El Reglamento (UE) 2024/1183 se aplica en todo el territorio europeo, incluyendo países como España, Italia y Francia. Namirial ha recibido la certificación para su plataforma de identificación digital, conocida como Namirial Onboarding, que ha incorporado tecnologías con un alto nivel de seguridad en línea con el Reglamento de Ejecución europeo 1566/2025. Esta herramienta ofrece una solución integral que abarca métodos de identificación remota, desde la verificación documental hasta la identificación electrónica reforzada.
Sectores como el financiero, el asegurador y el de telecomunicaciones están mostrando un interés creciente en estos sistemas de identificación. Además, las administraciones públicas y entidades reguladas buscan implementar procesos más eficientes y seguros para la identificación y firma de documentos.

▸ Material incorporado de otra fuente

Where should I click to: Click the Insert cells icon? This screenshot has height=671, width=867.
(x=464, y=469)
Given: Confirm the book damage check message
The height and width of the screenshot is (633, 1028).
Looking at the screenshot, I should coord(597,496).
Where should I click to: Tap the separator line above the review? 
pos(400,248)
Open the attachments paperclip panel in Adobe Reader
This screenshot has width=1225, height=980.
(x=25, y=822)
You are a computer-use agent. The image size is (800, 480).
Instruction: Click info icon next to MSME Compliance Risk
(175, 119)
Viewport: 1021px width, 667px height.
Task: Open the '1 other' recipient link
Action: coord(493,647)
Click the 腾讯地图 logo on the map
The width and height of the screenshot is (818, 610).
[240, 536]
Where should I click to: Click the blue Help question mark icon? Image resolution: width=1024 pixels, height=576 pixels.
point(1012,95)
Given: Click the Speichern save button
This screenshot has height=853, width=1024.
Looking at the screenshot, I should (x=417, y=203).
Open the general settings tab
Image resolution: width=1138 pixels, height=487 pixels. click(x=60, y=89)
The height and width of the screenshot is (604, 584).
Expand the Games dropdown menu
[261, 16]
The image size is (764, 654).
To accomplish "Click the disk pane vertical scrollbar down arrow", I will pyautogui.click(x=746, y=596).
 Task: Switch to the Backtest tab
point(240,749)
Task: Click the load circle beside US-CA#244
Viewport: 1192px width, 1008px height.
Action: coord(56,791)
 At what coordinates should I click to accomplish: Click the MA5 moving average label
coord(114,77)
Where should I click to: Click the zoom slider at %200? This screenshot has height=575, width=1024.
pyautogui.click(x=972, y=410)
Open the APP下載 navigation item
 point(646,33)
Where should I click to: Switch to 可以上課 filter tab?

Además de certificar su sistema de identificación, Namirial ha obtenido conformidad regulatoria para su servicio de gestión de dispositivos de creación de firma cualificada remota (rQSCD). Este logro es especialmente significativo en el contexto español, donde Namirial se posiciona como líder en el ámbito de la firma digital.
Luigi Enrico Tomasini, Compliance Manager de Namirial, destacó que la empresa ha estado trabajando en la mejora de sus procesos de identificación mucho antes de la implementación de la normativa, haciendo del cumplimiento un componente esencial de sus servicios. «Este logro formaliza un camino que iniciamos con mucha antelación a los plazos regulatorios», afirmó.
Con la llegada de eIDAS2, Namirial ha realizado una preparación exhaustiva para elevar sus estándares, invirtiendo en certificaciones, procesos e infraestructuras. Esto garantiza no solo la continuidad y seguridad de sus operaciones, sino también una adaptación efectiva a los futuros desafíos tecnológicos en el ámbito de la identidad digital.